There have been other positive signs, said Toney. Sequoia hired at least one female partner, though not Black or Latina. There have been high-profile pledges, like the $100 million pledge Netflix Inc. (NAS:NFLX) has made to the Black community. And there is the ongoing success of AfroTech , a conference for Black business leaders, that is again scheduled for November in Oakland, Calif.
Read more: Netflix launches $100 million commitment to help close ‘centuries-long financial gap between Black and white families’
“I want more than a fleeting moment of cultural and economic equality, and want to leverage the moment,” said Toney, who has pledged to donate more than 1% of his future profits to his alma mater, Hampton University, a historically Black school. Toney said he is speaking with large firms about making similar commitments.
Toney is part of a growing community of investors who are breaking from the old norms and narratives of classic VC firms. “In venture, women and minorities are conspicuously absent,” said Chenxi Wang, general partner at Rain Capital in Silicon Valley, an investor in cybersecurity startups, one-third of which are run by women. “We are part of a new approach.”
Consider Arlan Hamilton, founder and managing partner at Backstage Capital, a 5-year-old venture-capital fund that has raised more than $7 million and invested in more than 130 startups led by founders who are Black, women and/or LQBTQ.
Redirecting the course of VC firms may be akin to turning an aircraft carrier, Wang and others acknowledge, but the current cultural climate has some powerful momentum.

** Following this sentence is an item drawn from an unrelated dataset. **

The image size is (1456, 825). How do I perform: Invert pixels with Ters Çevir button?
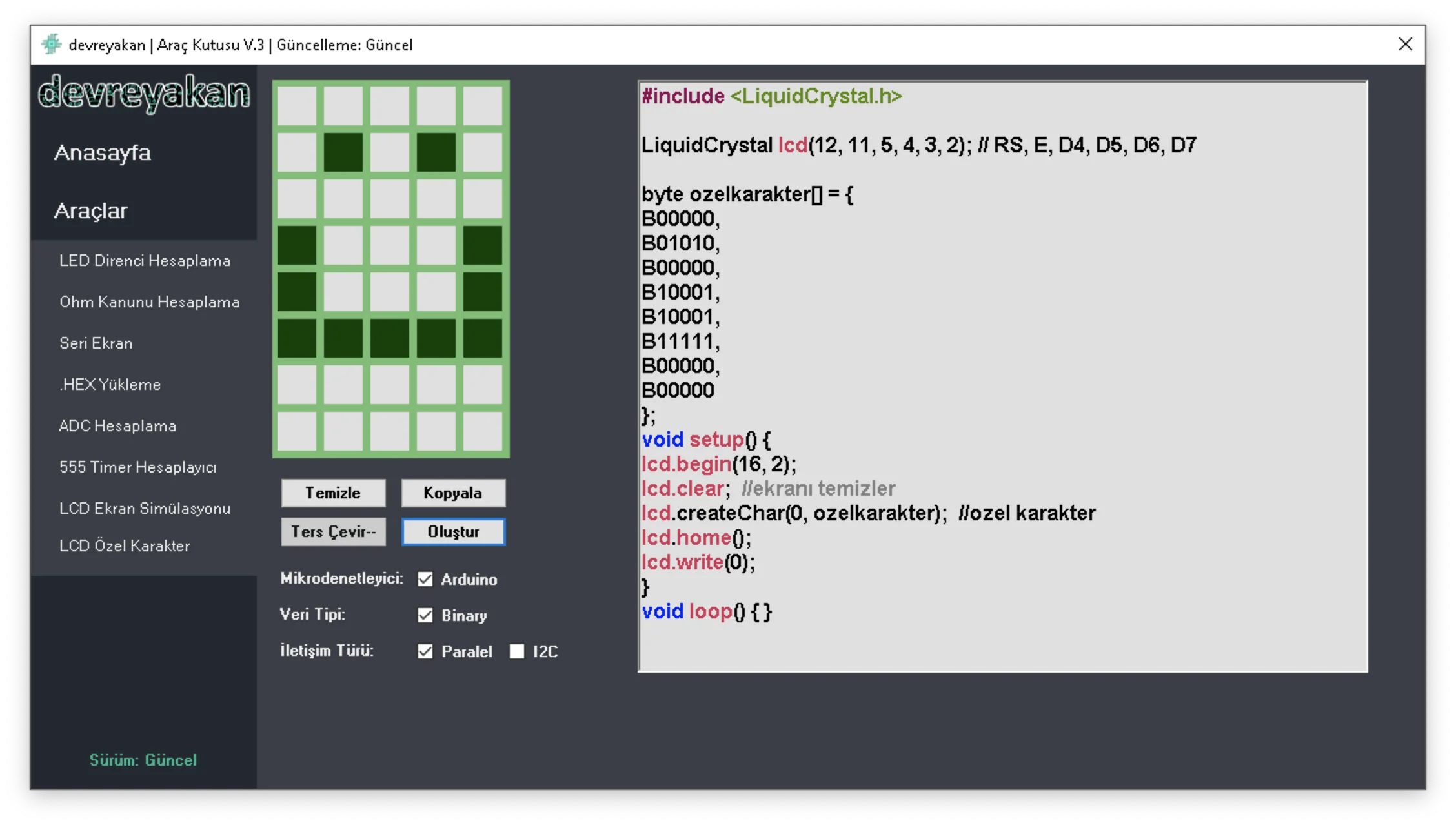[333, 532]

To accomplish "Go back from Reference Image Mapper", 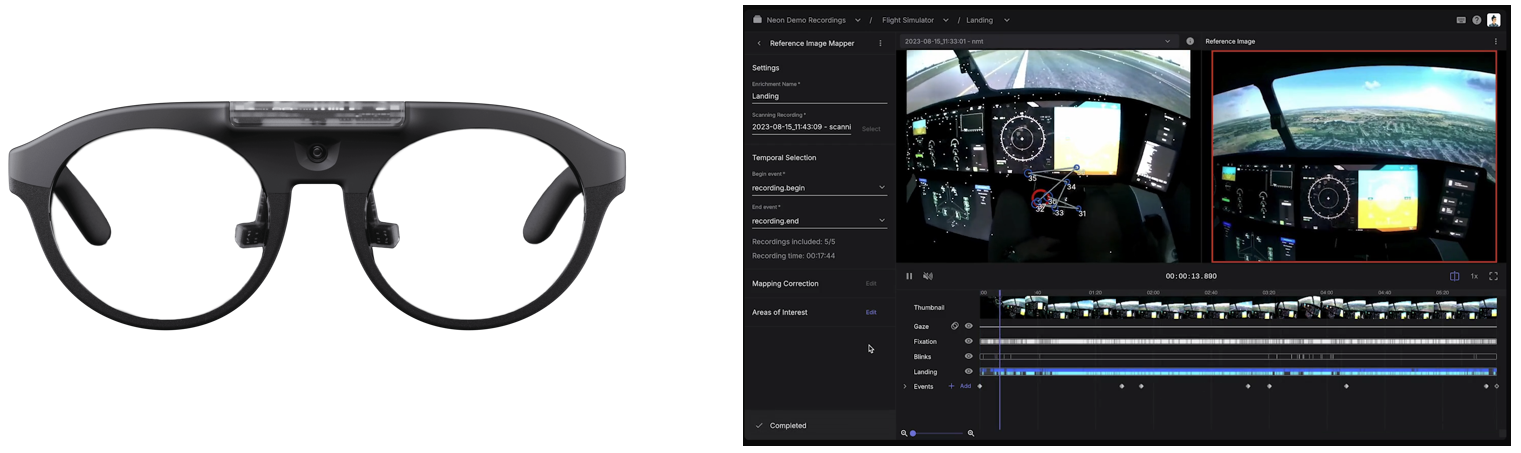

At least a dozen major tech companies have made proclamations in recent weeks for specific hiring goals and amounts of money dedicated to the effort, including Facebook Inc. (NAS:FB) , Google parent Alphabet Inc. (NAS:GOOGL) (NAS:GOOG) , Netflix, Slack Technologies Inc. (NYS:WORK) , Microsoft Corp. (NAS:MSFT) , SAP SE (NYS:SAP) and Apple Inc. (NAS:AAPL) .
Read more: After years of talk, tech companies appear to be getting serious about diversity efforts
“If in a year or two, if we see progress in hires and funding, then great,” Kunst said. “We may see improved dollars [invested in Black-found businesses], but as a percentage of spending I am doubtful it will improve.”